Who is Todd Bollinger? A freaking CPA and bodybuilder. Oh, and a "best-selling author".
Ty Bollinger is a happily married husband and father, a CPA, health freedom advocate, cancer researcher, former competitive bodybuilder, talk radio host, and best-selling author.
Based on my viewing of episode 1 of his docu-series, I am convinced that Bollinger does have the cancer research skills one might develop in CPA training, a happy marriage, and from bodybuilding—perhaps supplemented by a “University of Google” degree like the one
Jenny McCarthy told Oprah she has. The description of Bollinger continues:
After losing several family members to cancer (including his mother and father), Ty refused to accept the notion that chemotherapy, radiation, and surgery were the most effective treatments available for cancer patients. He began a quest to learn all he possibly could about alternative cancer treatments and the medical industry. What he uncovered was shocking.
A quest begun with a refusal to accept standard treatments as the best available looks like a quest to support a predetermined conclusion, not a quest to search for the truth based on an open-minded, unbiased analysis of the evidence.
Referring to a treatment as “alternative” does not make it a
viable alternative. John E. Dodes and Marvin Schissel put it
this way: “Erythromycin is an alternative to penicillin, but a pogo stick is not an alternative to an automobile.”
I watched the 68-minute Episode 1 and noted numerous false and misleading assertions from the 25 featured doctors, scientists, and survivors. Most of the people interviewed for the 11 episodes of the docu-series appeared in Episode 1.
The first episode includes unfair criticisms of modern medicine, medical education, and the pharmaceutical industry; promotion of homeopathy; misinformation about the nature and causes of cancer; misinformation about cancer morbidity and mortality trends; and the misleading health freedom argument. Do I really need to watch more of these episodes?
The people Bollinger interviewed are not the world’s leading doctors, but infamous characters whose non-science-based views are notorious.
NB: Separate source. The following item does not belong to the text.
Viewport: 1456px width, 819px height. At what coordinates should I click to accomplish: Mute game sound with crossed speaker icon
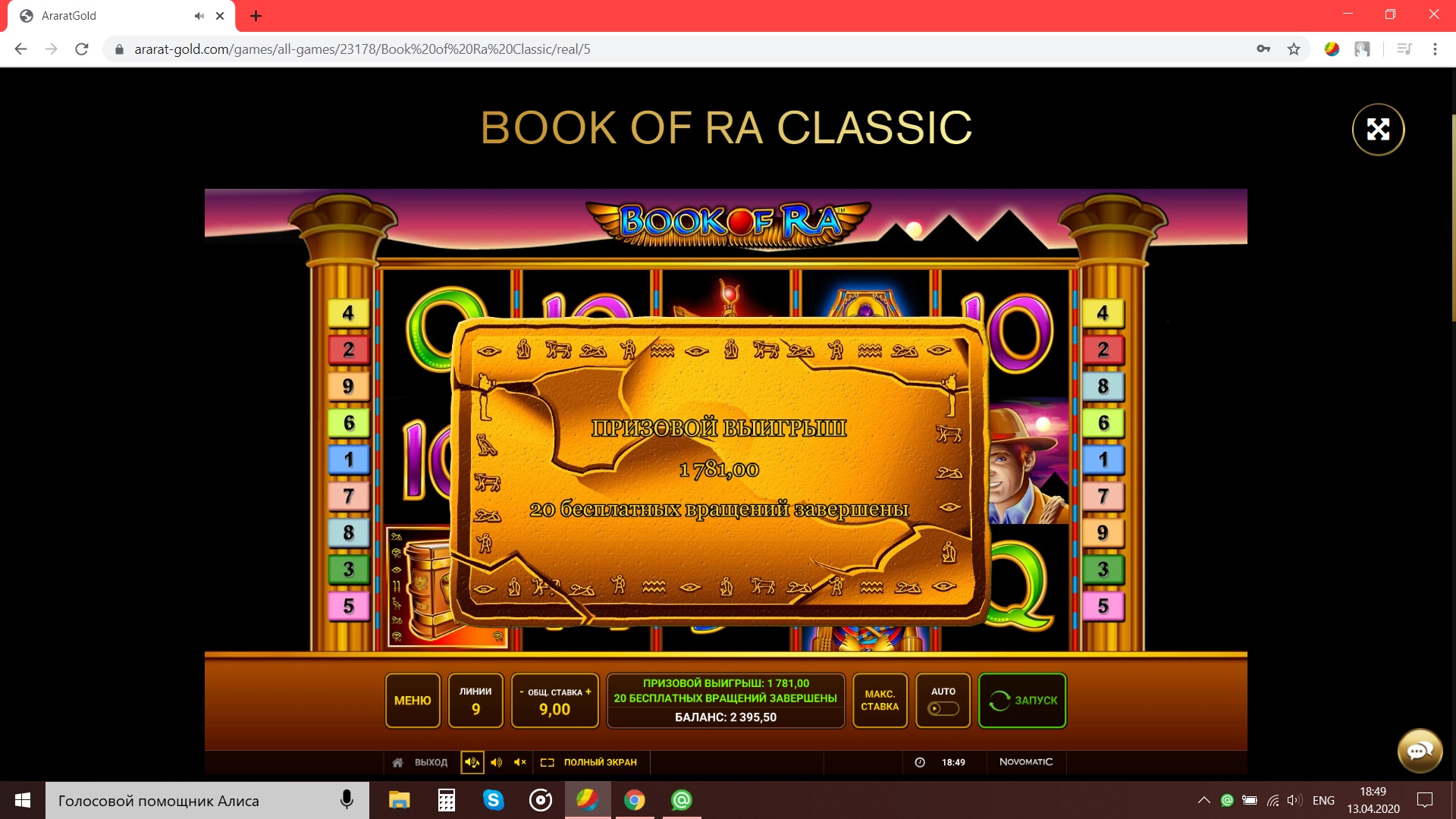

I was only too familiar with many of the names:
Matthias Rath,
Mike “Health Ranger” Adams,
Joseph Mercola,
Jonathan Wright,
Rashid Buttar,
Russell Blaylock,
Stanislaw Burzynski, and
Tullio Simoncini. I will restrain myself and simply say these individuals are not reliable sources of health information. Others I was not familiar with, but they included “cancer conquerors” (patients with testimonials), journalists, chiropractors, naturopaths, integrative medicine practitioners, and operators of cancer clinics in Tijuana. He couldn’t have picked a more biased sample.
He didn’t interview people like Siddhartha Mukherjee (the author of The Emperor of All Maladies), oncologists, or cancer researchers.
Source: ScienceBasedMedicine.org - “The Truth About Cancer” Series Is Untruthful About Cancer
I think it is wrong of you to prey on people in a cancer forum with this bogus anti-medicine quackery. Shame on you for going after vulnerable people. Really, you should put this garbage in the
not here. Even if you are gullible, naive or foolish enough to believe in this woo, trying to persuade people to forego their doctor's advice is just wrong.